这其实是一个证明题……话说我当年最喜欢做几何证明题了,但搞着这个还是觉得头疼,静下心来……阿弥陀佛……无量天尊……哈利路亚……
OK,进入正题
对于第二层循环来说,它的作用是把从i+1到A.len中的所有元素反向撸一遍,然后把最小的元素推到A[i]这个位置上。
如下图示,当i=1的时候是这样
[ 3, 2, 5, 1, 9]
^ ^
[ 3, 2, 5, 1, 9]
^ ←^
[ 3, 2, 1, 5, 9]
^ ←^
[ 3, 1, 2, 5, 9]
^ ←^
[ 1, 3, 2, 5, 9]
最后,得到的结果是什么呢?就是所有元素中最小的1被撸到了A[1]这个位置,后面的步骤就是继续撸出A[2], A[3]…等等,最后达到所有数字都排列正确的地步,善哉善哉
d.
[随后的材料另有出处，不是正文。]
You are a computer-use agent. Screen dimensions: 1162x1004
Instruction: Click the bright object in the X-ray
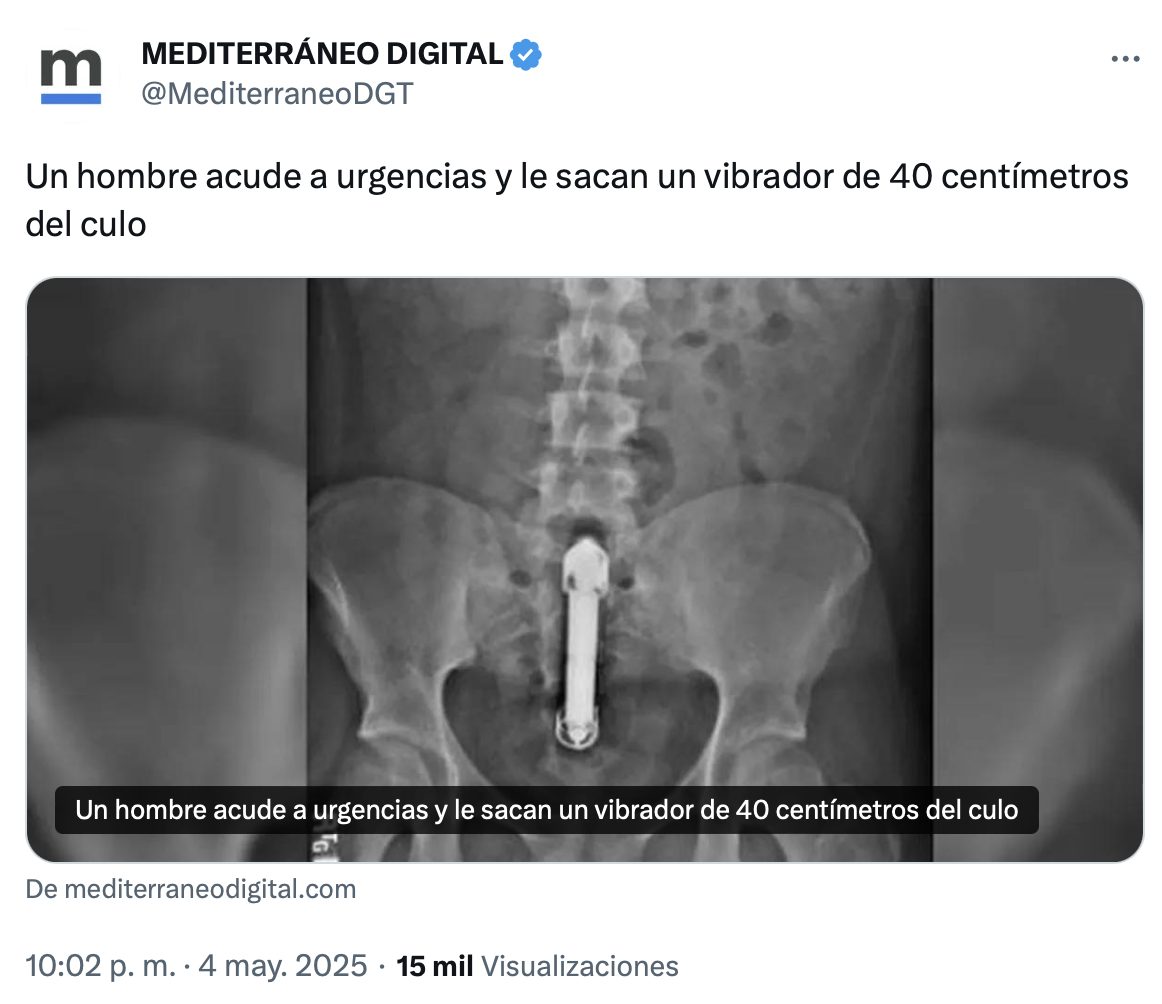582,642
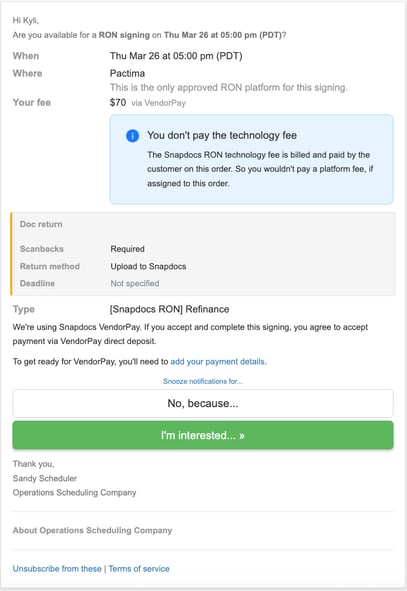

What is the worst-case running time of bubblesort? How does it compare to the running time of insertion sort?
从伪代码可以看出,冒泡排序的运行时间是Θ(n^2),和插入排序在一个数量级上。
The following code fragment implements Horner’s rule for evaluating a polynomial
P(x) = ∑a[k] * x^k
= a[0] + x(a[1] + x(a[2] + .... x(a[n-1] + xa[n])..)
given the coefficients a[0], a[1]…a[n] and a value for x:
y = 0
for i = n downto 0
y = a[i] + x * y
a. In terms of Θ-notation, what is the running time of this code fragment for Horner’s rule?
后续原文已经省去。